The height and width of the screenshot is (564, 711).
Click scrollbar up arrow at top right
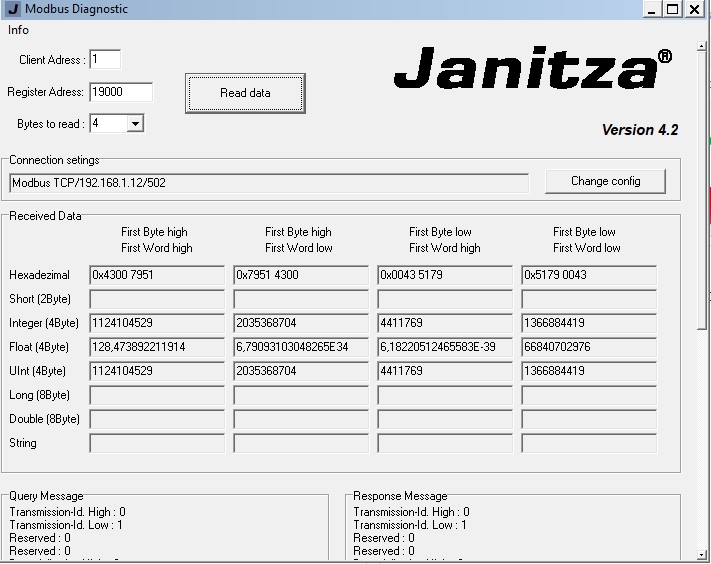701,46
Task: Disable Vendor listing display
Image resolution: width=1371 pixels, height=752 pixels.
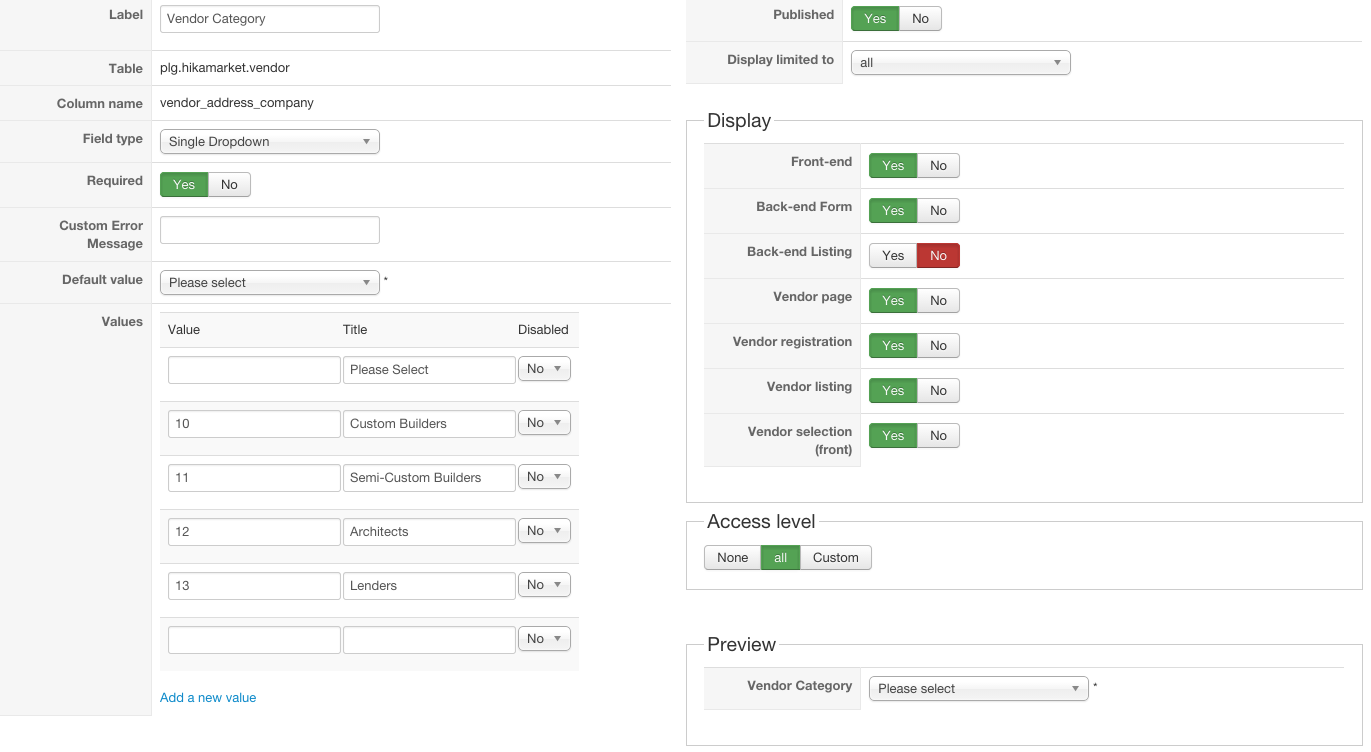Action: tap(938, 390)
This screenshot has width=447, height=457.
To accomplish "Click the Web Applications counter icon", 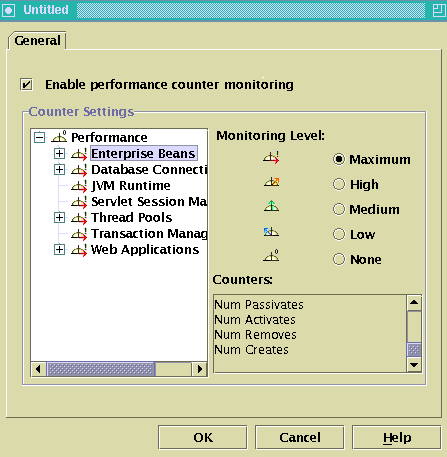I will click(x=79, y=250).
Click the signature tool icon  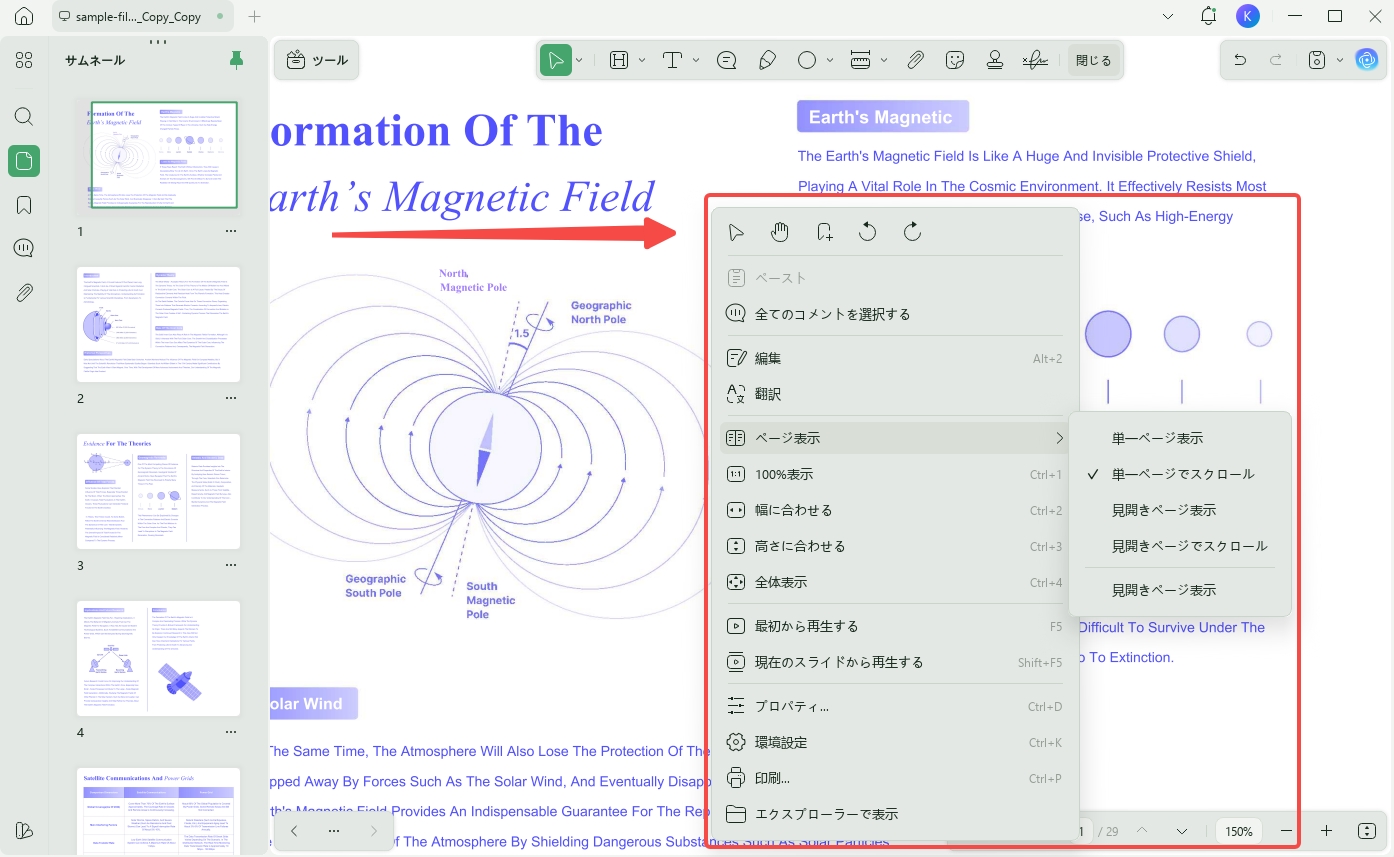pyautogui.click(x=1035, y=60)
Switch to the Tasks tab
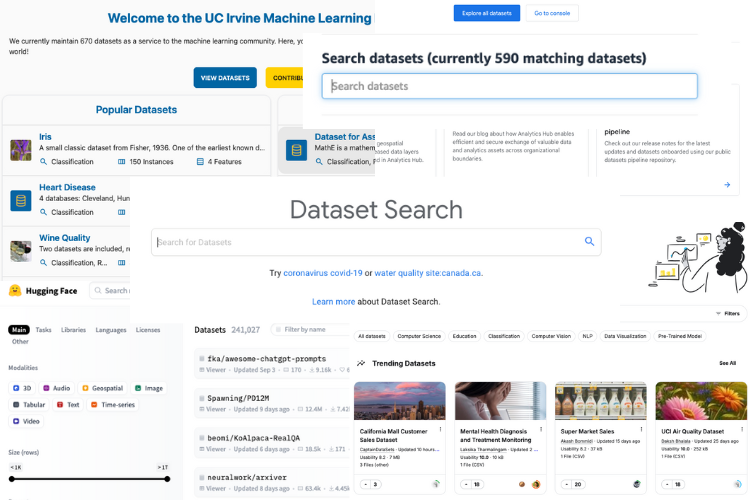The image size is (750, 500). [43, 329]
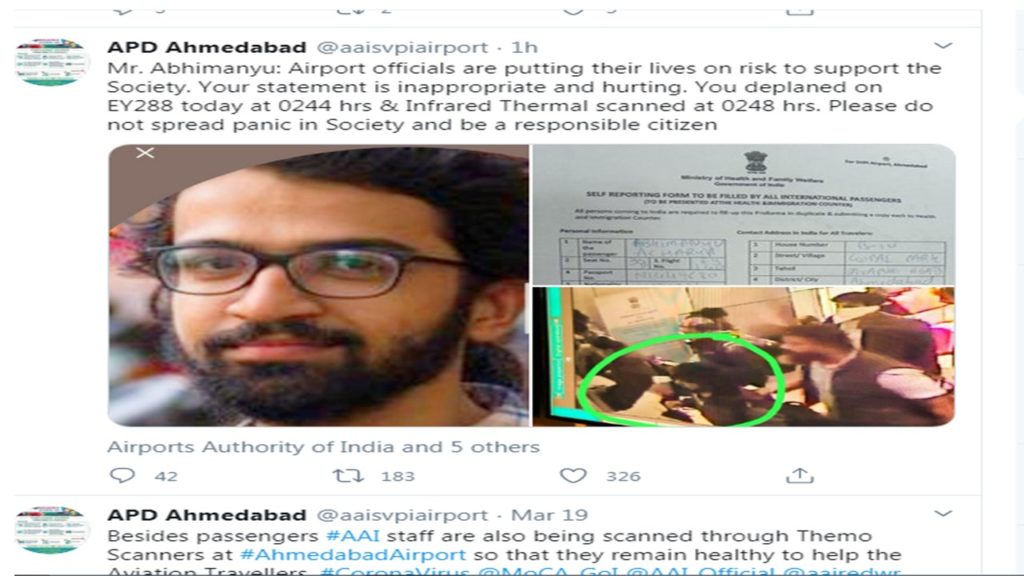Expand the Mar 19 tweet's options chevron

click(x=942, y=513)
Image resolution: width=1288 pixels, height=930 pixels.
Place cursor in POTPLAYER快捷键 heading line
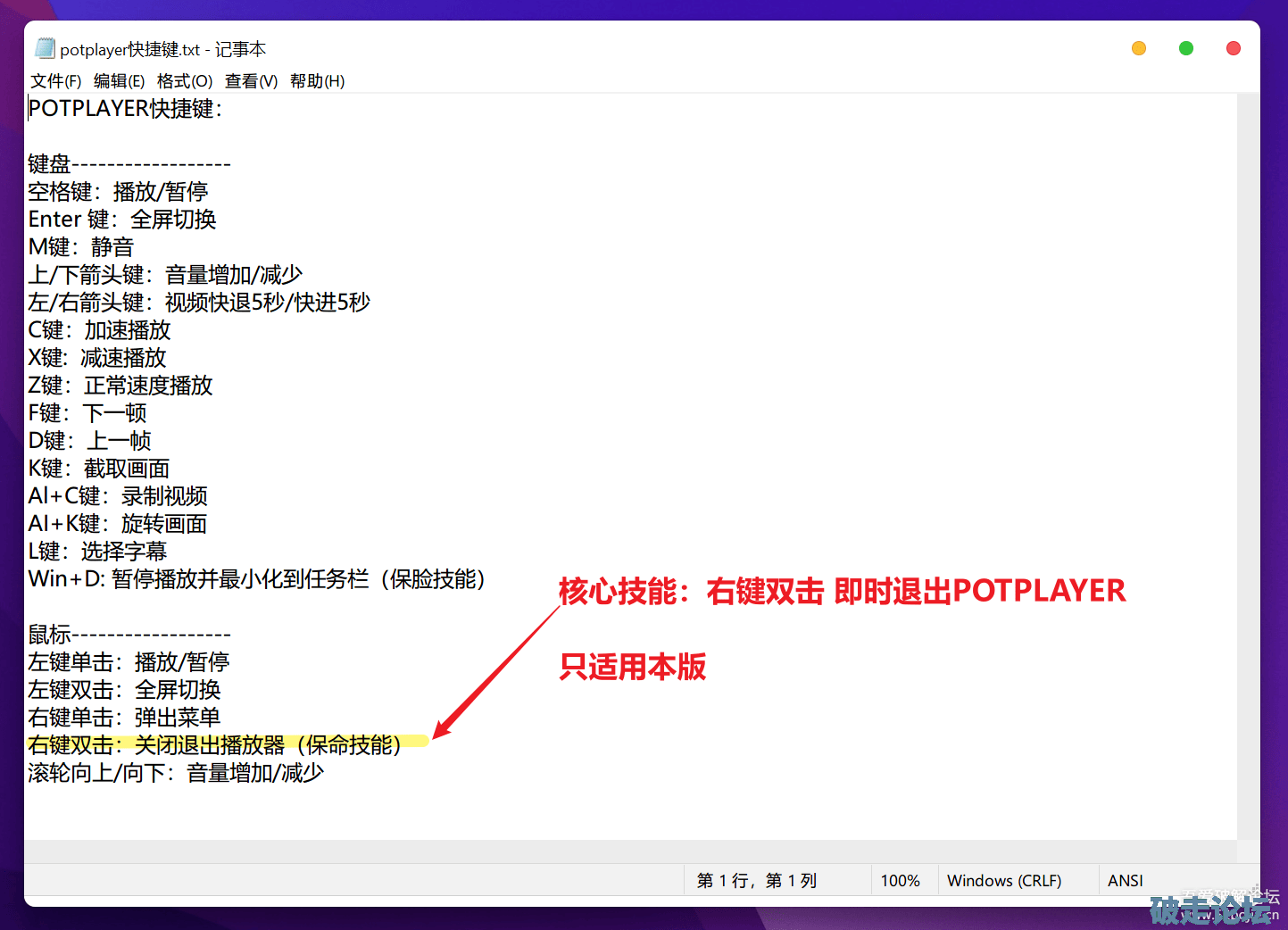click(x=125, y=109)
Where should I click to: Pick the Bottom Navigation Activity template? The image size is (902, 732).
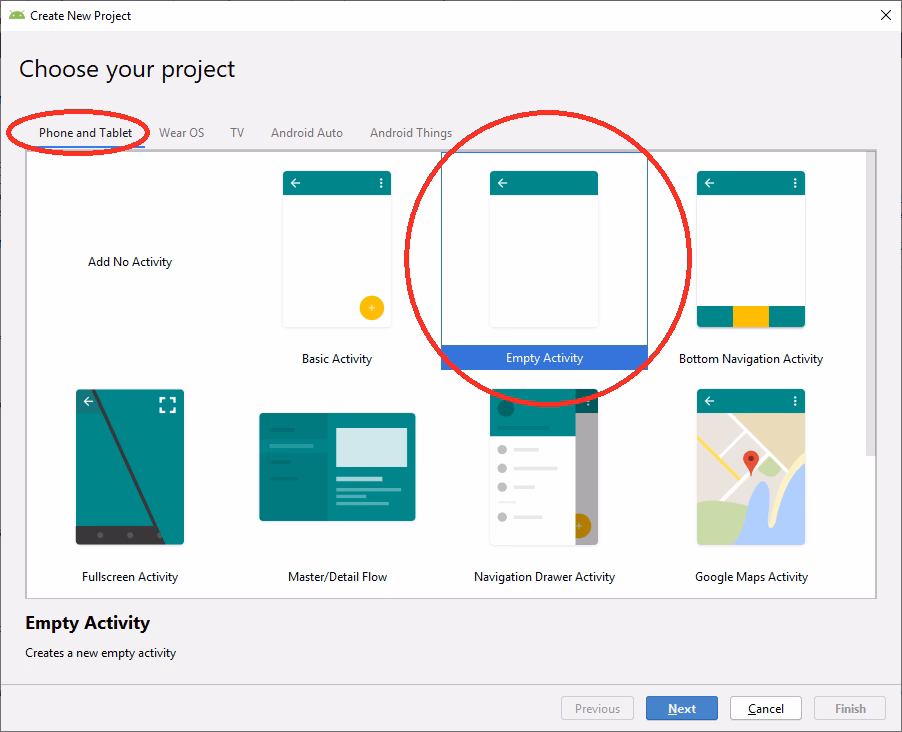(x=750, y=250)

WHAT TO DO:
Examine each line of the listing for the word "screenshot" and state only how many lines contain it.

PROBLEM SOLUTION:
2